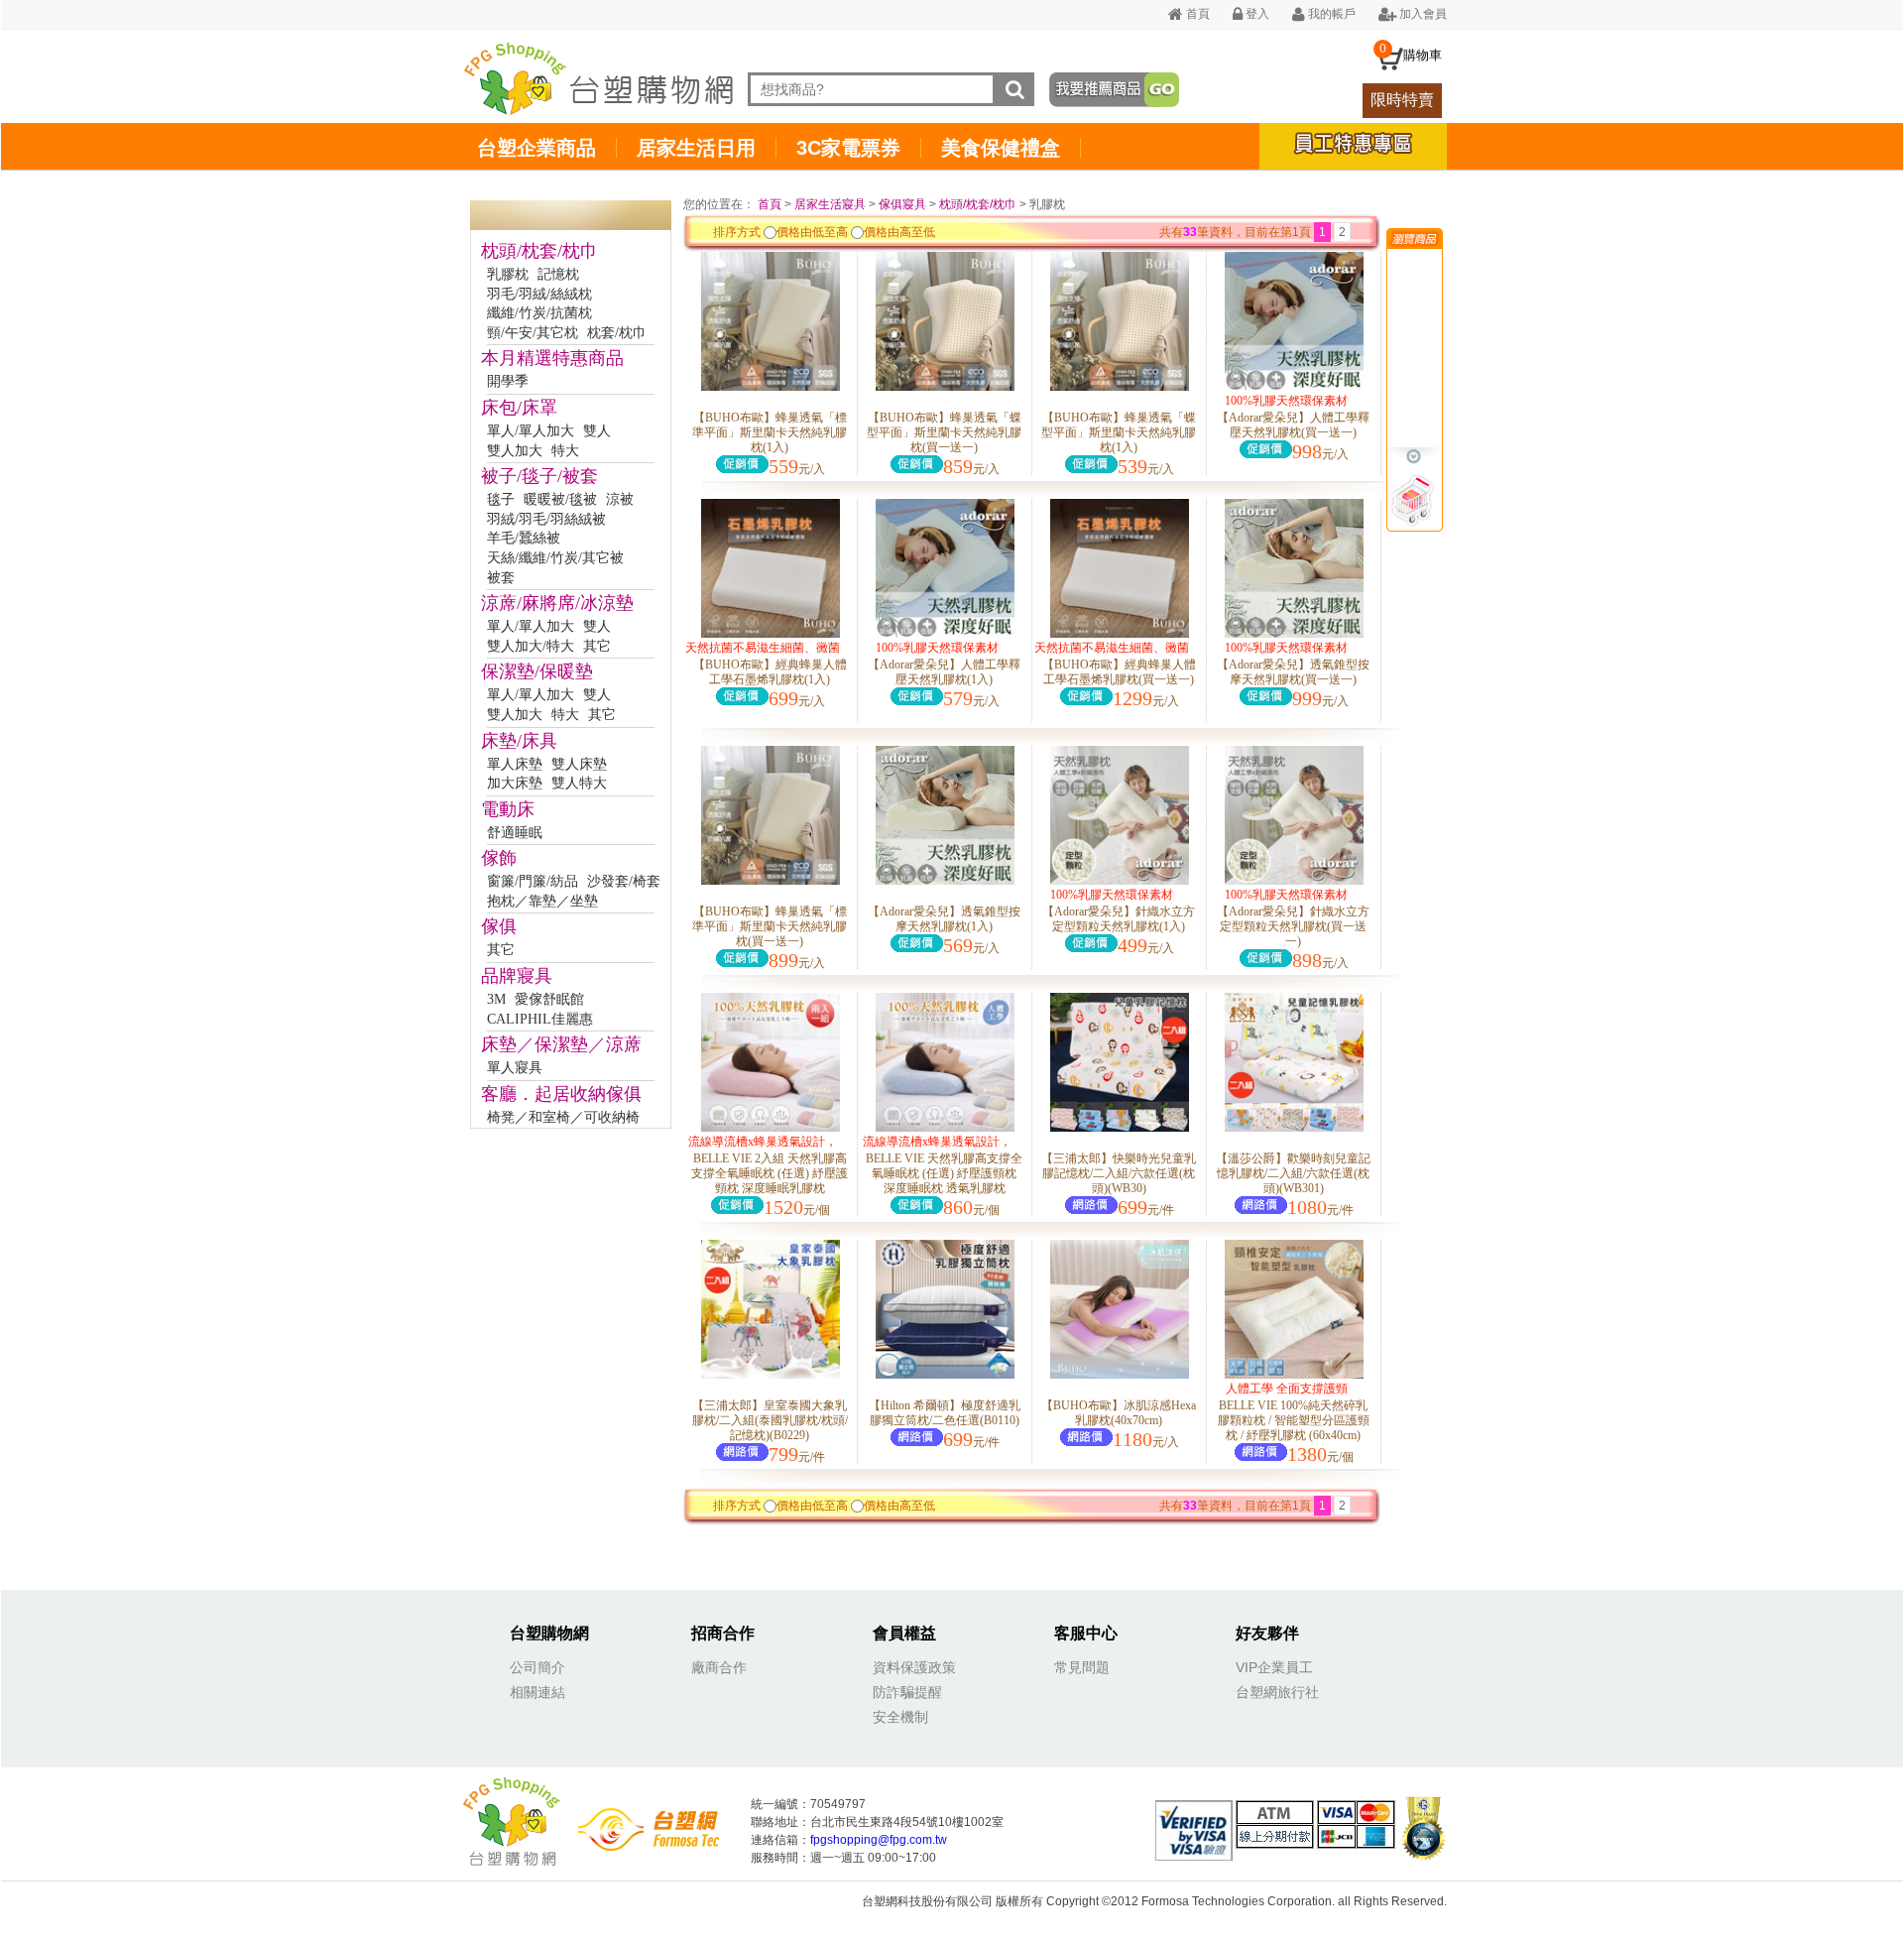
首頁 (1196, 14)
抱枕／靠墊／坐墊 (542, 901)
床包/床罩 (519, 408)
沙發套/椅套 (623, 881)
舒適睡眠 (514, 832)
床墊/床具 (519, 741)
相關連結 (537, 1692)
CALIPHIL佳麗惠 (540, 1019)
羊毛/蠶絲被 (523, 538)
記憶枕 (558, 274)
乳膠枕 (508, 274)
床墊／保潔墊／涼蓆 (561, 1044)
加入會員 (1421, 14)
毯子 (501, 499)
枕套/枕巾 (617, 332)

|---|

■ **Required action**:
Your task is to transcribe exactly the lines from the one with "抱枕／靠墊／坐墊 (542, 901)" through the end of the data, both included, and nothing besides.

■ **Written response**:
抱枕／靠墊／坐墊 (542, 901)
床包/床罩 (519, 408)
沙發套/椅套 (623, 881)
舒適睡眠 (514, 832)
床墊/床具 (519, 741)
相關連結 (537, 1692)
CALIPHIL佳麗惠 (540, 1019)
羊毛/蠶絲被 (523, 538)
記憶枕 (558, 274)
乳膠枕 (508, 274)
床墊／保潔墊／涼蓆 (561, 1044)
加入會員 (1421, 14)
毯子 (501, 499)
枕套/枕巾 (617, 332)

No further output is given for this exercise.